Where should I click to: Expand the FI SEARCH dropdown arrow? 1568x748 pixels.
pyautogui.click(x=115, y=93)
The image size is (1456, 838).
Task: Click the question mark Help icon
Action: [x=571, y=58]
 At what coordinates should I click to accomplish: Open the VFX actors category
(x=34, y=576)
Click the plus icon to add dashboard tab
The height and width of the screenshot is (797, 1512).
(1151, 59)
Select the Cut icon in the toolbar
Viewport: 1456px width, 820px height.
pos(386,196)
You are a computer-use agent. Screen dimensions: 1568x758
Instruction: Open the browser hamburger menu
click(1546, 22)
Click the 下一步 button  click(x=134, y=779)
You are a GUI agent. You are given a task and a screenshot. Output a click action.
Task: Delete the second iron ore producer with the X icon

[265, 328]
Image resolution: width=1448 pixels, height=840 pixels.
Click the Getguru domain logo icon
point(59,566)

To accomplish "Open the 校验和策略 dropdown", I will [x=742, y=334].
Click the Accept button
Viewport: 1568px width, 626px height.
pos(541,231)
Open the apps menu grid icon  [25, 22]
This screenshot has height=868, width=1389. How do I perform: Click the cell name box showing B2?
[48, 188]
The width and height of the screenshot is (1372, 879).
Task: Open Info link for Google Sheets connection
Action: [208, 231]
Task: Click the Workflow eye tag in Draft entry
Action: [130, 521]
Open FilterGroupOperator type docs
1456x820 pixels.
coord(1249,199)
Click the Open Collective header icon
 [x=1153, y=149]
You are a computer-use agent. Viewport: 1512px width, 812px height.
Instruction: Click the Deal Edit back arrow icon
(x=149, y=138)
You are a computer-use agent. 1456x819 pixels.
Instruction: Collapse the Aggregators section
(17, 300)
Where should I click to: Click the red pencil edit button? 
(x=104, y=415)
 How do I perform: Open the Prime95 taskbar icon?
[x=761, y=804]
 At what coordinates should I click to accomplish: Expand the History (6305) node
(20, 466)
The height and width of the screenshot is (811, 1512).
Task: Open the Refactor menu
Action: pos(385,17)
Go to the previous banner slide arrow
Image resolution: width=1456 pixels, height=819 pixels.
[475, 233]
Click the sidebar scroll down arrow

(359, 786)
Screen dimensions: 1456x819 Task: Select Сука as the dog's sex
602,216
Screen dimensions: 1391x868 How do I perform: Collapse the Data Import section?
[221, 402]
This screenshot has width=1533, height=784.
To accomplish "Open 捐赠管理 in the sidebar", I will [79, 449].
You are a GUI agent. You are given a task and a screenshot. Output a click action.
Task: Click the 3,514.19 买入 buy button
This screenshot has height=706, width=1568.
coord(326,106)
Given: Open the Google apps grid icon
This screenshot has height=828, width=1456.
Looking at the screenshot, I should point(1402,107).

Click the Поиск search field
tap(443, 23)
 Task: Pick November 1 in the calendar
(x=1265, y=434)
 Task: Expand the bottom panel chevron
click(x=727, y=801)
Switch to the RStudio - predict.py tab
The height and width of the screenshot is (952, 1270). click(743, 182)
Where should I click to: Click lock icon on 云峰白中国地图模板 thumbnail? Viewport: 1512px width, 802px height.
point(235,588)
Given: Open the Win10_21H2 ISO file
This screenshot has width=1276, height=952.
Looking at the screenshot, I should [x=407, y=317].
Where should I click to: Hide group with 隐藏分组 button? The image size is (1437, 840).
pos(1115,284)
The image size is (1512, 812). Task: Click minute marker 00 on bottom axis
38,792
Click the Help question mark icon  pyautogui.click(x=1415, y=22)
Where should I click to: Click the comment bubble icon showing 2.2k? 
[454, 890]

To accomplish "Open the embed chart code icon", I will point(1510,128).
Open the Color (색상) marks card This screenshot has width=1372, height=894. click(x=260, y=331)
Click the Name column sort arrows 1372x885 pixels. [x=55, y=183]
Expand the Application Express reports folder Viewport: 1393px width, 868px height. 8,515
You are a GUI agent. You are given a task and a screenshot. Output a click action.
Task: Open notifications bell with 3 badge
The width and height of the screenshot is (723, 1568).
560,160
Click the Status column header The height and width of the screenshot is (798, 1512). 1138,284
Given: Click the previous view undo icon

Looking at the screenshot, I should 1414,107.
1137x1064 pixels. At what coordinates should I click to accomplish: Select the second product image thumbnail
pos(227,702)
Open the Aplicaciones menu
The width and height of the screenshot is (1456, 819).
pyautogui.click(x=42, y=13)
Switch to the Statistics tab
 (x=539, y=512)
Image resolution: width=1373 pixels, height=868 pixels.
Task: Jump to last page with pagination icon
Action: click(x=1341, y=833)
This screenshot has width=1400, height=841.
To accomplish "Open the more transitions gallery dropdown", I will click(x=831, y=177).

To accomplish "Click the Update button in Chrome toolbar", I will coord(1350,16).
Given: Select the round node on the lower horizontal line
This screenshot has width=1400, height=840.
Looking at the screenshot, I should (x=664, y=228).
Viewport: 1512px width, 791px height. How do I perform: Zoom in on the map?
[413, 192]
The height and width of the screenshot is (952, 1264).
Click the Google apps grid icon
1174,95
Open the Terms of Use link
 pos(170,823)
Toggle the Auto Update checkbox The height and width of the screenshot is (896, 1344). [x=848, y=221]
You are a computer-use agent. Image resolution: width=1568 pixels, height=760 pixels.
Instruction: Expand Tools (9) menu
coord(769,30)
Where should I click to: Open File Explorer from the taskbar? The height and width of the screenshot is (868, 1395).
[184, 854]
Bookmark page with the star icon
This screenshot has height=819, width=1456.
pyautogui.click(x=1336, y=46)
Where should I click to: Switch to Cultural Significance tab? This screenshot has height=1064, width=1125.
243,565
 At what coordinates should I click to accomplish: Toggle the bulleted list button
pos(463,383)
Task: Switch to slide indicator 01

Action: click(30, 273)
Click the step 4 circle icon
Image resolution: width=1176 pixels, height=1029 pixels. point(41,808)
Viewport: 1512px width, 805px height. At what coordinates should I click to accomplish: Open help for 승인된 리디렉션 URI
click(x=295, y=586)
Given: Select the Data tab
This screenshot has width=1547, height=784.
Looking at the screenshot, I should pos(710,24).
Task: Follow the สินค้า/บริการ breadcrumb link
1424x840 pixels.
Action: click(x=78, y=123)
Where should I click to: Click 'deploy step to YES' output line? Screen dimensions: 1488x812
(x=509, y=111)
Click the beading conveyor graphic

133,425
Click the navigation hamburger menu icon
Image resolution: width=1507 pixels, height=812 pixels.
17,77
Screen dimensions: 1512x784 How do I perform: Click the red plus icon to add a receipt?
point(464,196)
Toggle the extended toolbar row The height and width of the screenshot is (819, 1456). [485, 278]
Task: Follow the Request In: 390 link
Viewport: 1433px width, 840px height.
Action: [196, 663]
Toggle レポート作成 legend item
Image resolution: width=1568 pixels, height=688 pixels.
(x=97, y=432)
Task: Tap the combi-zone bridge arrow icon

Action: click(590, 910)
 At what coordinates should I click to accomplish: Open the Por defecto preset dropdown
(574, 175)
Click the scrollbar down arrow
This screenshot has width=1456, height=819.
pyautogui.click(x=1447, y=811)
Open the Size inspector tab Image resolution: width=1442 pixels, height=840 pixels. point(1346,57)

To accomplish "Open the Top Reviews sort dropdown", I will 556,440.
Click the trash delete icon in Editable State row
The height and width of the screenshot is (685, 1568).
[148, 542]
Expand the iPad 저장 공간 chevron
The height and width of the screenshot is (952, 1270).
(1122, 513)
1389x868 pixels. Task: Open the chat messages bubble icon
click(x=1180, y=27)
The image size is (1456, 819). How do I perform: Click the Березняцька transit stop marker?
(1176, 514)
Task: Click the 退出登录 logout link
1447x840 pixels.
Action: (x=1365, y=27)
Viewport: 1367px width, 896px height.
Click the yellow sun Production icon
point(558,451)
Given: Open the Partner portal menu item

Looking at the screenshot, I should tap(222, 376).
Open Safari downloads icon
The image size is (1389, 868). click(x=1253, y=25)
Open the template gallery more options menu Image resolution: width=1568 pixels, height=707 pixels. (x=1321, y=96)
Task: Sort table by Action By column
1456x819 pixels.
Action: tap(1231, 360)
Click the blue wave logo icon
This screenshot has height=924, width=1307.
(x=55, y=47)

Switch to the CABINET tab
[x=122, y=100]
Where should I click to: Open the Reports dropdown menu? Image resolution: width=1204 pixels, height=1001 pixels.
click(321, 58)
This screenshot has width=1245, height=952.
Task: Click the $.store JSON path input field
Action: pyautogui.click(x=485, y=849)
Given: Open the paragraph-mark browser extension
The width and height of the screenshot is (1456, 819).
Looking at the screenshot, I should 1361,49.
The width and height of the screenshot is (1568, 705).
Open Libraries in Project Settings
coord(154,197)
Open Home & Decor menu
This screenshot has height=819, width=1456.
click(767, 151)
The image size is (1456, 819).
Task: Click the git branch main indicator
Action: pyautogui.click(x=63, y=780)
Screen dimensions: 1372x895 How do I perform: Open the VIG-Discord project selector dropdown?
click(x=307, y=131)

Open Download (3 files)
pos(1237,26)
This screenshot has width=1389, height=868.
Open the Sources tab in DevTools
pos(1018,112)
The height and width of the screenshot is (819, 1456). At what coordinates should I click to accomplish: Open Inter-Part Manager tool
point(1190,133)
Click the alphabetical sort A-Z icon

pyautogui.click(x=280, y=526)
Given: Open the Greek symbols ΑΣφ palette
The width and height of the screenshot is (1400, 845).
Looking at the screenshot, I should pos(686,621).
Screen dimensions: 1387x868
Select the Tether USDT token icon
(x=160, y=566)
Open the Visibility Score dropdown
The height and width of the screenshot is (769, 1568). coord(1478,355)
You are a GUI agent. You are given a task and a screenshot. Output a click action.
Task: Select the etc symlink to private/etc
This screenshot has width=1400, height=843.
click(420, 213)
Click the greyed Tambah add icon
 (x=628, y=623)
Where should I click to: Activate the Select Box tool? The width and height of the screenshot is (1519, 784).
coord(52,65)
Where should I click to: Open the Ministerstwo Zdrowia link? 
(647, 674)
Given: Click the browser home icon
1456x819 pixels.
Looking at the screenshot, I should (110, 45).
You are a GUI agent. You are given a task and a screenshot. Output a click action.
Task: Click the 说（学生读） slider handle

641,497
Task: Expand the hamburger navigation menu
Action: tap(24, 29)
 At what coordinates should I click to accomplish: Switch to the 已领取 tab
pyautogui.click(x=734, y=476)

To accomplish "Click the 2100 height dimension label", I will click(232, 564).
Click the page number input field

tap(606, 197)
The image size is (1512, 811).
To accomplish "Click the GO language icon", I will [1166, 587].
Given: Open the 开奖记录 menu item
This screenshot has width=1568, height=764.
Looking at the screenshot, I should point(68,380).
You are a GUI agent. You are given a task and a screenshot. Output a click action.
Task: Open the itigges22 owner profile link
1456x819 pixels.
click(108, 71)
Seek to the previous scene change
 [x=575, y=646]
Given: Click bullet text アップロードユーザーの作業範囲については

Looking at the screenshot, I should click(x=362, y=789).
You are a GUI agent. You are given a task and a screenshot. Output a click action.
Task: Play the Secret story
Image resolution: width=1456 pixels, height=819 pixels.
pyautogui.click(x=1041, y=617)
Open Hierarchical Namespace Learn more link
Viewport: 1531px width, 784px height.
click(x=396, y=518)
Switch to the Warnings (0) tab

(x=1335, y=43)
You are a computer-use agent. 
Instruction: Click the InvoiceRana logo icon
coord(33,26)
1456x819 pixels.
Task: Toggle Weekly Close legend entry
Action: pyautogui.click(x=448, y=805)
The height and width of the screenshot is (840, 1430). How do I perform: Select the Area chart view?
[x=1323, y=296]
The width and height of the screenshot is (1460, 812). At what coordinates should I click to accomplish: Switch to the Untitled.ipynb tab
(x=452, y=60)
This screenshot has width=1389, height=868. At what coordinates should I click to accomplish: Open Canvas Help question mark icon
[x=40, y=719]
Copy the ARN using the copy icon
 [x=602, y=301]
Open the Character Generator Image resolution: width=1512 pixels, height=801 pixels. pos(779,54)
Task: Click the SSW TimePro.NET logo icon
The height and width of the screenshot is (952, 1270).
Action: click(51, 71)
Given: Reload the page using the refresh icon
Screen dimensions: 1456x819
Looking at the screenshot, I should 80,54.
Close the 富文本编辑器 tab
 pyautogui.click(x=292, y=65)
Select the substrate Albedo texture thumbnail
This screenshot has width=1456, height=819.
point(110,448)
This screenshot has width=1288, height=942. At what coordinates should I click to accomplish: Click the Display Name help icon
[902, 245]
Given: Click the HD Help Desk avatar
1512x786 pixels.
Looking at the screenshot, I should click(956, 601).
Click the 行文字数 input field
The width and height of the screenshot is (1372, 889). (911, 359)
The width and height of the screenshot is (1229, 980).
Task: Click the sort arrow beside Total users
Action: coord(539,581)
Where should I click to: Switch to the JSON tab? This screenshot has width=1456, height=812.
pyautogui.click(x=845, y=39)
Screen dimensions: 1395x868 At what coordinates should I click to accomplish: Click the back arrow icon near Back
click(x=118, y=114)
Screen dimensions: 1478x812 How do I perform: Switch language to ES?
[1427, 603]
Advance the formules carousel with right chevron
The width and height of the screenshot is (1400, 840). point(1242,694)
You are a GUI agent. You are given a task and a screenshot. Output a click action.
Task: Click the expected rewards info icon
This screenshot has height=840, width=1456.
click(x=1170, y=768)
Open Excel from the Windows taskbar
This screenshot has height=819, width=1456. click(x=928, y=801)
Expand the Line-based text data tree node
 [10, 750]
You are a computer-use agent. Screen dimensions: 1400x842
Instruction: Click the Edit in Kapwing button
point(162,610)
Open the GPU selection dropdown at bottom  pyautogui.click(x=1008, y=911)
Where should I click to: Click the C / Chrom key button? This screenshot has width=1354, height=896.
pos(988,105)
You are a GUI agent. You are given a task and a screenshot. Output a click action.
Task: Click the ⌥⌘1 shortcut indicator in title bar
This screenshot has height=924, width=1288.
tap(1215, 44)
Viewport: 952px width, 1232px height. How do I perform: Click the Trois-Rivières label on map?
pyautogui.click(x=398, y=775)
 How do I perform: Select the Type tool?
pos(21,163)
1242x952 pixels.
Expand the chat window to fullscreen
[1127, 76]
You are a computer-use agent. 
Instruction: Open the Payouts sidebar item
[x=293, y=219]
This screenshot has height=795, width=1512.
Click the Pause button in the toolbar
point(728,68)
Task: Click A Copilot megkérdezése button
* * * * * * *
To do:
Search the listing above for the string "column". Copy every line that contains it.

Output of the task:
Click the Name column sort arrows 1372x885 pixels. [x=55, y=183]
Click the Status column header The height and width of the screenshot is (798, 1512). 1138,284
Task: Sort table by Action By column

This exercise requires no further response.